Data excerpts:
==================================================

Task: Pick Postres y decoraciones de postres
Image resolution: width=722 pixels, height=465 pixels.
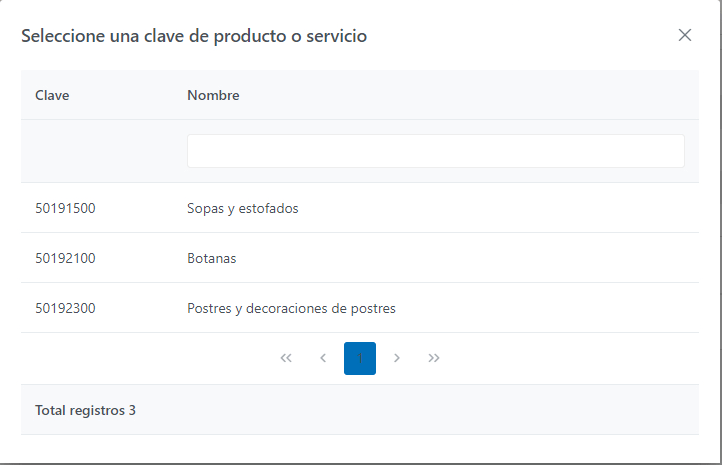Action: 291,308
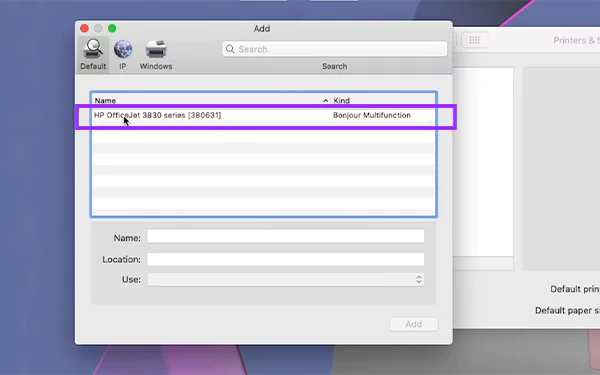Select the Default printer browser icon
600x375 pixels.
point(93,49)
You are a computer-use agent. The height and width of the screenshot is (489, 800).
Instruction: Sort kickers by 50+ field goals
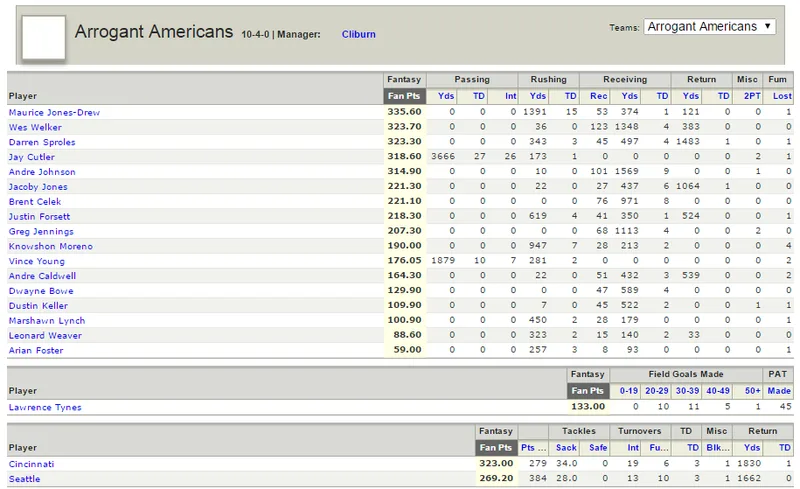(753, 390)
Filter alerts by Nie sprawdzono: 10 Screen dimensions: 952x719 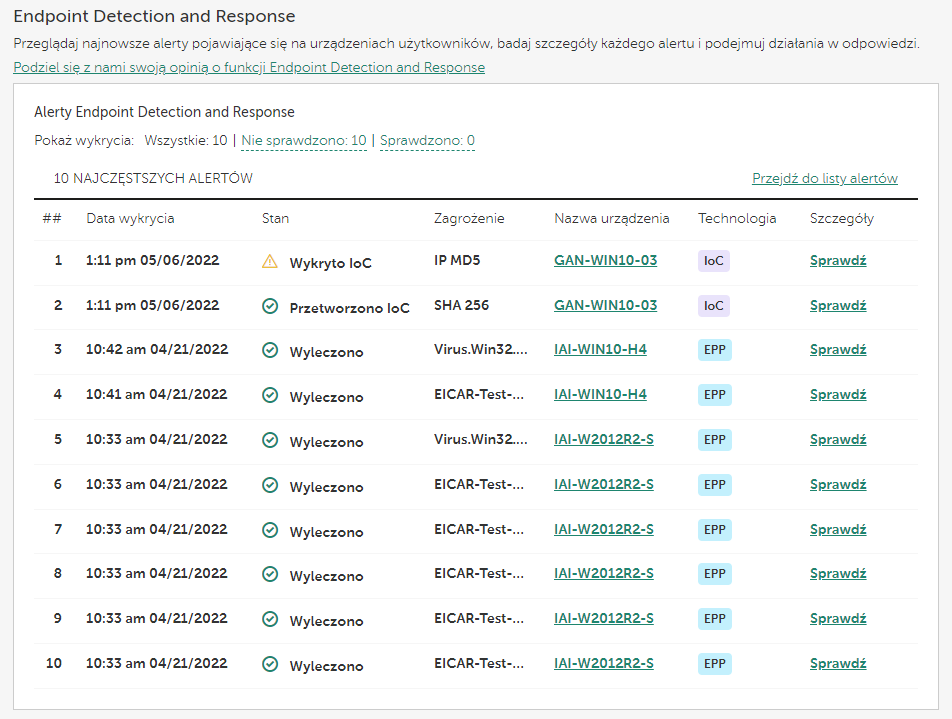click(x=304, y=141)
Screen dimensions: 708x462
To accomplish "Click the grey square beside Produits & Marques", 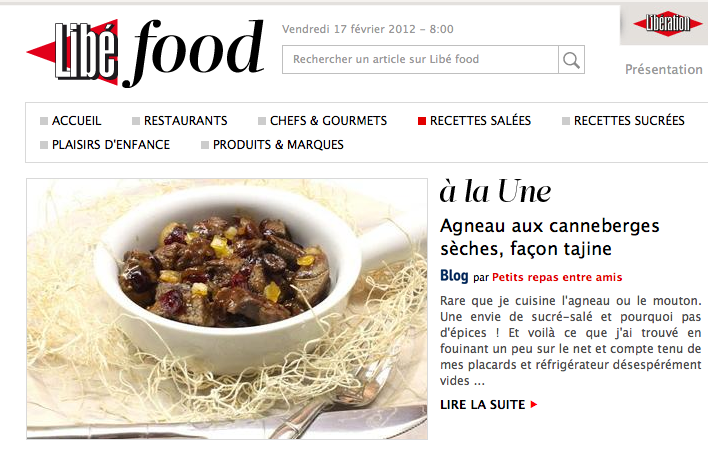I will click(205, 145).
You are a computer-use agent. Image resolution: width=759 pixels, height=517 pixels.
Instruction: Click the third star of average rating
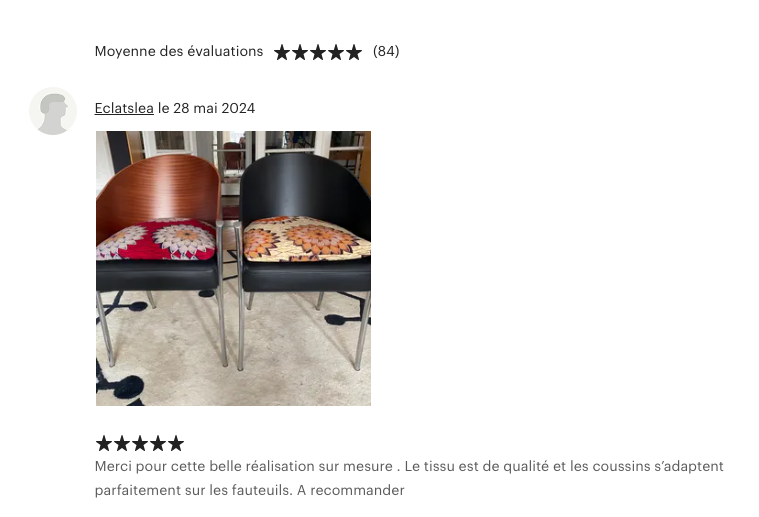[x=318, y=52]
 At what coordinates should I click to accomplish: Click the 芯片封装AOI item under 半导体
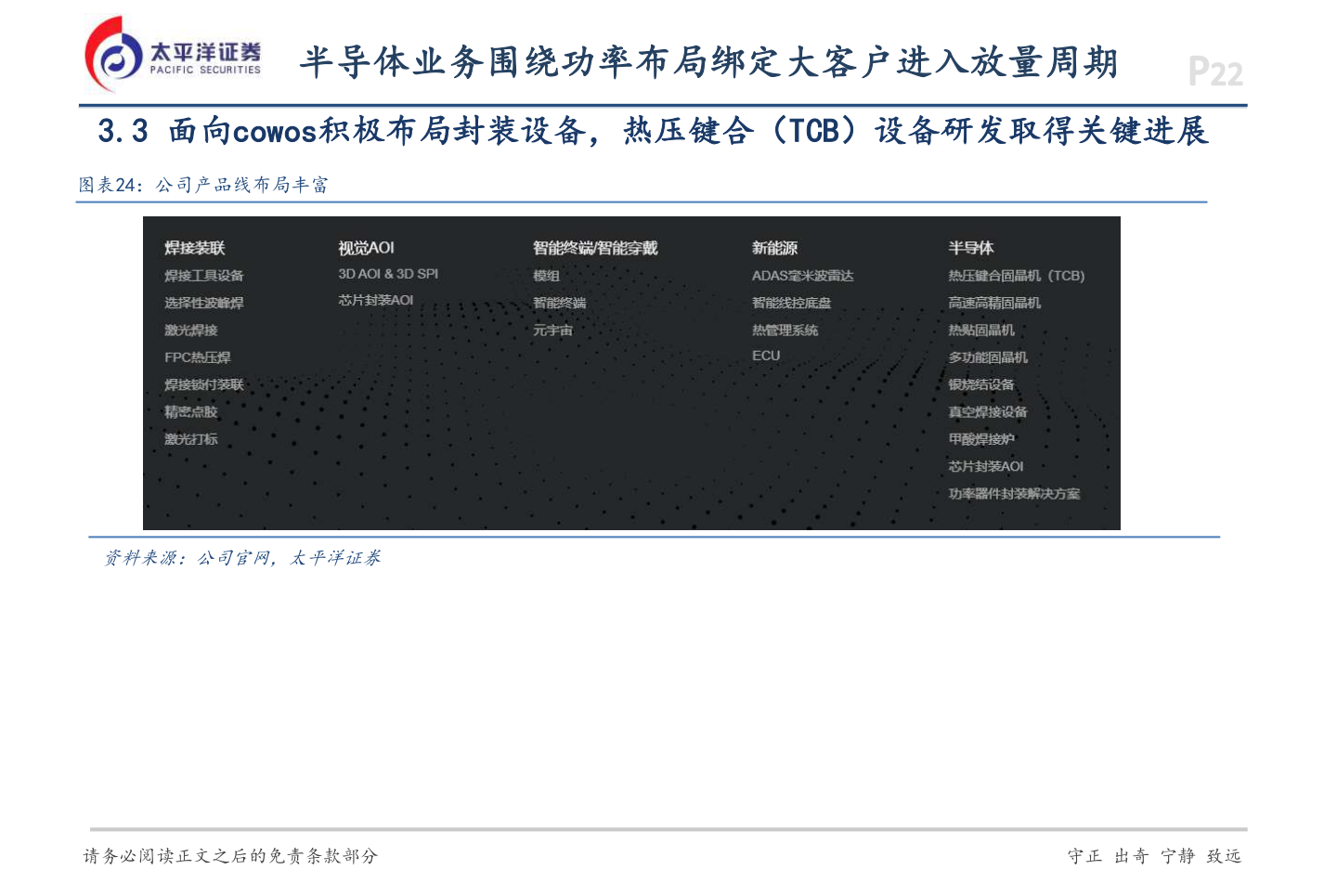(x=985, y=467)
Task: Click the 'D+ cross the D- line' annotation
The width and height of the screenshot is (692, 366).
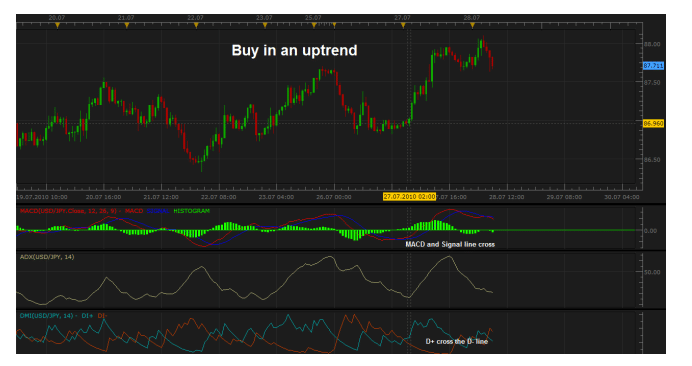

==================================================

● **ASSIGNMENT**
The answer should be only the number of lines in the data that contain the string "screenshot".

● **RESULT**
2